Disclosure: SolarWinds hackers stole top-secret U.S. government data

Time:2022-8-8

Relevant personnel revealed that the most serious loss of the hacking incident was the exposure of counterintelligence activities against Russia.
Disclosure: SolarWinds hacker stole top-secret U.S. government data Disclosure: SolarWinds hacker stole top-secret U.S. government data

The latest investigation shows that the information stolen by the SolarWinds hackers includes counter-intelligence (counter-espionage) investigations, sanctions policies against Russian individuals, and the US official response to the new crown pneumonia epidemic. Relevant personnel revealed that the most serious loss of this hacking incident, It was the exposure of counterintelligence activities against Russia.

According to relevant sources, Russian-backed hackers have used vulnerabilities in SolarWinds and Microsoft software to launch attacks on U.S. federal government departments and obtain a large amount of information. The latest investigation shows that the stolen information includes counterintelligence (counterintelligence) investigations, sanctions policies against Russian individuals, and the official U.S. response to the new crown pneumonia epidemic.

The hackers came to light late last year, and U.S. officials have since accused them of having the backing of Russia's foreign intelligence service (SVR), but have not disclosed the purpose or results of their cyber espionage. Russian intelligence has firmly denied the US accusations.

Given that some companies involved in the case are reluctant to disclose their losses, the SEC has decided to launch a broader investigation.

The secret and sophistication of the hack was surprising, U.S. officials said. It is reported that the hackers first broke the code production environment of SolarWinds Company, the software written by this department is widely used in network management. In addition, they also exploited vulnerabilities in Microsoft's Office 365 software user authentication method to attack Microsoft users who did not use SolarWinds software.

Earlier reports said that the hackers even penetrated the unclassified network of the U.S. Department of Justice, as well as the mailbox systems of the Treasury Department, Commerce Department and Homeland Security Department and read the emails, and as many as six federal government departments were hacked. They also stole some digital authorization certificates, which allow computers to confirm that certain software is authorized to run. In addition, parts of the source code of Microsoft and other high-tech companies were also leaked.

Relevant personnel revealed that the most serious loss in the hacking incident was the exposure of counterintelligence activities against Russia. A Justice Department spokesman declined to comment.

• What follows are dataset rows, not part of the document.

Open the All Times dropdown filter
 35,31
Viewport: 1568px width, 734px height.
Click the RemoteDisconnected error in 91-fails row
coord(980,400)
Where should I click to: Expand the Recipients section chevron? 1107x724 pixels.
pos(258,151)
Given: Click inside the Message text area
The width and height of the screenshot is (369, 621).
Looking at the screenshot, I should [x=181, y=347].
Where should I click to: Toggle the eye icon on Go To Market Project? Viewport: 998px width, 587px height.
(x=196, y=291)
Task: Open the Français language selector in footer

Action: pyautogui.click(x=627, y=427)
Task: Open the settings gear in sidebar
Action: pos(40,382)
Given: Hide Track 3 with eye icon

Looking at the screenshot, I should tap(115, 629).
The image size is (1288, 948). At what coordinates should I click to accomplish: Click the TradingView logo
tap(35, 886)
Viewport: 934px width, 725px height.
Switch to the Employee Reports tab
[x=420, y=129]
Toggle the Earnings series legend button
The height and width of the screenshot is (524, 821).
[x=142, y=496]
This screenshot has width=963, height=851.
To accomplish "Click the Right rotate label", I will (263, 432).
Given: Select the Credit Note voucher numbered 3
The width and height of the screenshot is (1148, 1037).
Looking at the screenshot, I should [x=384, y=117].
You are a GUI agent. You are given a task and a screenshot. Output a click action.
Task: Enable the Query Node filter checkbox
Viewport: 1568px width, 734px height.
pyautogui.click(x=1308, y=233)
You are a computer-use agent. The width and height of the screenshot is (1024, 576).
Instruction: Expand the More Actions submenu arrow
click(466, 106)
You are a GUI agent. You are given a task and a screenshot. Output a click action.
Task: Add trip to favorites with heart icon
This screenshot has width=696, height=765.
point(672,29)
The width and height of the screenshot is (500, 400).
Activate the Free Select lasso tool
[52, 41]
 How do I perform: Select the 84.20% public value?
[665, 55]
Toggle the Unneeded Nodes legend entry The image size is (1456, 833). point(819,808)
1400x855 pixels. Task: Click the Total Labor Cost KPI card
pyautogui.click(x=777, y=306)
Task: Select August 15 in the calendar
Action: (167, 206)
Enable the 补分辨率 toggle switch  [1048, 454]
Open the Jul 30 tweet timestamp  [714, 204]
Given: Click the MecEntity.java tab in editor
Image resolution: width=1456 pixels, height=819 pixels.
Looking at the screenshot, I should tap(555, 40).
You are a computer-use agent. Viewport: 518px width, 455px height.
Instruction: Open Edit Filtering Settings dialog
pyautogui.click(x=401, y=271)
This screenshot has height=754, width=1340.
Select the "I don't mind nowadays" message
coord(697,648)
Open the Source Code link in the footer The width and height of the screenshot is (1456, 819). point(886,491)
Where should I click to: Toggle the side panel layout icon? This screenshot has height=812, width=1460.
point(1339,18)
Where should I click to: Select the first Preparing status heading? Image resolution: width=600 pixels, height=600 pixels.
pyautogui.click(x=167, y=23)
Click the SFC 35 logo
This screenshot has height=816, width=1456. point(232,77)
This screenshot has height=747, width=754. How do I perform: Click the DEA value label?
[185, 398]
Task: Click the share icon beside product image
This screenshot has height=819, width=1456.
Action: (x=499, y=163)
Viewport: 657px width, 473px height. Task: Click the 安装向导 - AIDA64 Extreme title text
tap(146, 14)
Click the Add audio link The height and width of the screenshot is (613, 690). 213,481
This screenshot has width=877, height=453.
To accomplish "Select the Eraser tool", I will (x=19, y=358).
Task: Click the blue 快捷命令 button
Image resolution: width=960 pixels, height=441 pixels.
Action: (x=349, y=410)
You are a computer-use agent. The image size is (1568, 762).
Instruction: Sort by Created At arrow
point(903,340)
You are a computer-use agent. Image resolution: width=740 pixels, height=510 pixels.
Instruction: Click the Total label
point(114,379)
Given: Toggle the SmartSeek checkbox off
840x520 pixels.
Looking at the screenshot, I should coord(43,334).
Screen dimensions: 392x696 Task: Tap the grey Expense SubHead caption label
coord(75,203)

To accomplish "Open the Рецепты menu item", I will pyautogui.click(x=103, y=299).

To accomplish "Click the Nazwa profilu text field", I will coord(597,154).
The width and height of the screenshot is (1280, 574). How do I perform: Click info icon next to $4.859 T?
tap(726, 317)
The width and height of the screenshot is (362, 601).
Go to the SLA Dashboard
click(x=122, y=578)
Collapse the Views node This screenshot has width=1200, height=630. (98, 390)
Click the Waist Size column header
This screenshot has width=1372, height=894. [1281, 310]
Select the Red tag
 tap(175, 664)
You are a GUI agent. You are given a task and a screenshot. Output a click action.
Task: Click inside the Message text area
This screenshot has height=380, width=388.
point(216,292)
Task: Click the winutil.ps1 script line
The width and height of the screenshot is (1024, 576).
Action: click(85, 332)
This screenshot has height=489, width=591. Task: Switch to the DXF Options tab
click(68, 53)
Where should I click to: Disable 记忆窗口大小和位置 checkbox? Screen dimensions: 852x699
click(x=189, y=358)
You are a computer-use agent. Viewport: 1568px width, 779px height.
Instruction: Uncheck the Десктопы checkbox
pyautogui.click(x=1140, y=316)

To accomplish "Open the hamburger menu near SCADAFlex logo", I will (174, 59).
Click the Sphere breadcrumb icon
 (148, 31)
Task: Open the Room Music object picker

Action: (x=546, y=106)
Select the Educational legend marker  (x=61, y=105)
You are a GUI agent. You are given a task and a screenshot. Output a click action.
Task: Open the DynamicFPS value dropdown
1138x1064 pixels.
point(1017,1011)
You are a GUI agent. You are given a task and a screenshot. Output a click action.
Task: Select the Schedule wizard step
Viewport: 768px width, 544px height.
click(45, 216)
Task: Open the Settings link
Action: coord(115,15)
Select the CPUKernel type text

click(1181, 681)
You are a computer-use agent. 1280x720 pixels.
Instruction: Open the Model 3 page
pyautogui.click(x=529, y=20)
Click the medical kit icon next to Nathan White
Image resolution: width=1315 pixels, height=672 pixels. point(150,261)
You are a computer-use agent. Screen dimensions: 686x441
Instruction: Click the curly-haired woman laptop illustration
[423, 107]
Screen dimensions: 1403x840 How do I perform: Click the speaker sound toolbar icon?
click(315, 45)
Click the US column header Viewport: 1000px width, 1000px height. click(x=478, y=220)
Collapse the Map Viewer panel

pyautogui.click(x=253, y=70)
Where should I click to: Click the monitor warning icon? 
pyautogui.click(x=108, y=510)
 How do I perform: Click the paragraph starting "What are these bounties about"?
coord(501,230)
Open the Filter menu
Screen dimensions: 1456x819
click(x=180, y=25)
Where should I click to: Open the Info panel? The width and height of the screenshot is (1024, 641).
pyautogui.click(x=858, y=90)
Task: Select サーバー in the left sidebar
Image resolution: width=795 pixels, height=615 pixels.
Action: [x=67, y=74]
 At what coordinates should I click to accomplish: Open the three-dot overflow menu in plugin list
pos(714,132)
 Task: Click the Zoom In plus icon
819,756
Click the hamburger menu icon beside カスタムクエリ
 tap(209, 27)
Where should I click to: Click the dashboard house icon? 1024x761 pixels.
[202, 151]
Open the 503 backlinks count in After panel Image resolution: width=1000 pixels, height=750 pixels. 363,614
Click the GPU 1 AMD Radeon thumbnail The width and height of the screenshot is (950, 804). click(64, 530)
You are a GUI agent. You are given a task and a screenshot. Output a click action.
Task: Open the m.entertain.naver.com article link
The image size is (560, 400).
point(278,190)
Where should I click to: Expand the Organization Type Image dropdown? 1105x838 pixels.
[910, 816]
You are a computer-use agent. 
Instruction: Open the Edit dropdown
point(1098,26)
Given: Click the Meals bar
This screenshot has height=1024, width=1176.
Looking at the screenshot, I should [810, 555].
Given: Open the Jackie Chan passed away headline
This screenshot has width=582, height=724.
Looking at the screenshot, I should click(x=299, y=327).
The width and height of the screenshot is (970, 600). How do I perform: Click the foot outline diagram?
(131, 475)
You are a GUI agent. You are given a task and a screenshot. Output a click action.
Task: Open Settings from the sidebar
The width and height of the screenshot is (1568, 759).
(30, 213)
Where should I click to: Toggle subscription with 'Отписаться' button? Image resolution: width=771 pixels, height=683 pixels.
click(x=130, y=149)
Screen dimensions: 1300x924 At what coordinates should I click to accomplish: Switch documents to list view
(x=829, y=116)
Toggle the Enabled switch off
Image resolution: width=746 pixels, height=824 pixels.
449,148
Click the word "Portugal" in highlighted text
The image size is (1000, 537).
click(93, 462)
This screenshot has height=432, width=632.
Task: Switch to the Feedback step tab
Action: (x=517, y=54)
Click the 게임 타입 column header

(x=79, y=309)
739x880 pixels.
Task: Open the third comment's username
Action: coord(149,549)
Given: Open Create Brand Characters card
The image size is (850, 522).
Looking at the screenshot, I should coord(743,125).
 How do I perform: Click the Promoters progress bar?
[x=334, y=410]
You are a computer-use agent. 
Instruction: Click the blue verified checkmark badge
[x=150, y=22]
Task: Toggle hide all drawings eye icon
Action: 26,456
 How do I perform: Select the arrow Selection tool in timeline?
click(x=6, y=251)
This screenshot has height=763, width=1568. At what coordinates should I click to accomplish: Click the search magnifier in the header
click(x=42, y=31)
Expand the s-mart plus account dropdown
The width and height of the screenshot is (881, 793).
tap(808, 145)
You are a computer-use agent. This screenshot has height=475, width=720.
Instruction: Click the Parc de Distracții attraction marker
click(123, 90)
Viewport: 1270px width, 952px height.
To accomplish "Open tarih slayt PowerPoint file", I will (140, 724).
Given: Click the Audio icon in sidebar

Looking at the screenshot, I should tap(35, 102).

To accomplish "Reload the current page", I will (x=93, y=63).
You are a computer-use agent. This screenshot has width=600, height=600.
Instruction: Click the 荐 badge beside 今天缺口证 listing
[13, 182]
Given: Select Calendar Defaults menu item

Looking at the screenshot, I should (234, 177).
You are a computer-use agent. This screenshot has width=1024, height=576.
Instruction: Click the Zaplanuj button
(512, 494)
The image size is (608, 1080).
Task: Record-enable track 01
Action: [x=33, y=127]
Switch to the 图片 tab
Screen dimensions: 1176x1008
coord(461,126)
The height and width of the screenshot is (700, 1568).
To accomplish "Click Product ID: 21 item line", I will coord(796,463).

A White House official said President Biden had issued an order requiring federal agencies to take steps to improve cybersecurity. One of the most noteworthy is the installation of multi-factor authentication systems on work equipment, along with tighter monitoring and management.

Investigate the leaking process

Microsoft Corp said in an annual security review document released on Thursday that government documents are now the target of Russian spies, often about U.S. government sanctions or other Russia-related policies, as well as U.S. efforts to catch Russian hackers. way and so on.

Cristin Goodwin, head of Microsoft's digital security division, said the company has analyzed the types of users and accounts that have suffered cyber intrusions. "We can use this to understand what the hackers are targeting," she told Reuters.

Government officials involved in the investigation claimed more discoveries, such as noting that Russians used "sanctions" and other keywords to search for U.S. electronic documents.

Chris Krebs, the former head of the U.S. Cybersecurity and Infrastructure Security Agency (CISA), who has advised SolarWinds and several other companies, believes Microsoft and official investigators describe the hacker's targets as "logical."

“In this environment, if I were a threat actor, I would have a clear set of objectives. First, I would have access to high-value data relevant to government decision-making, and sanctions would be the obvious choice,” Kribbs said.

The second thing to do, he said, is to observe the target's response to the attack, or "incident response." "I want to know what they know about me so that I can improve my hacking skills in the future and avoid being detected when I break into a network."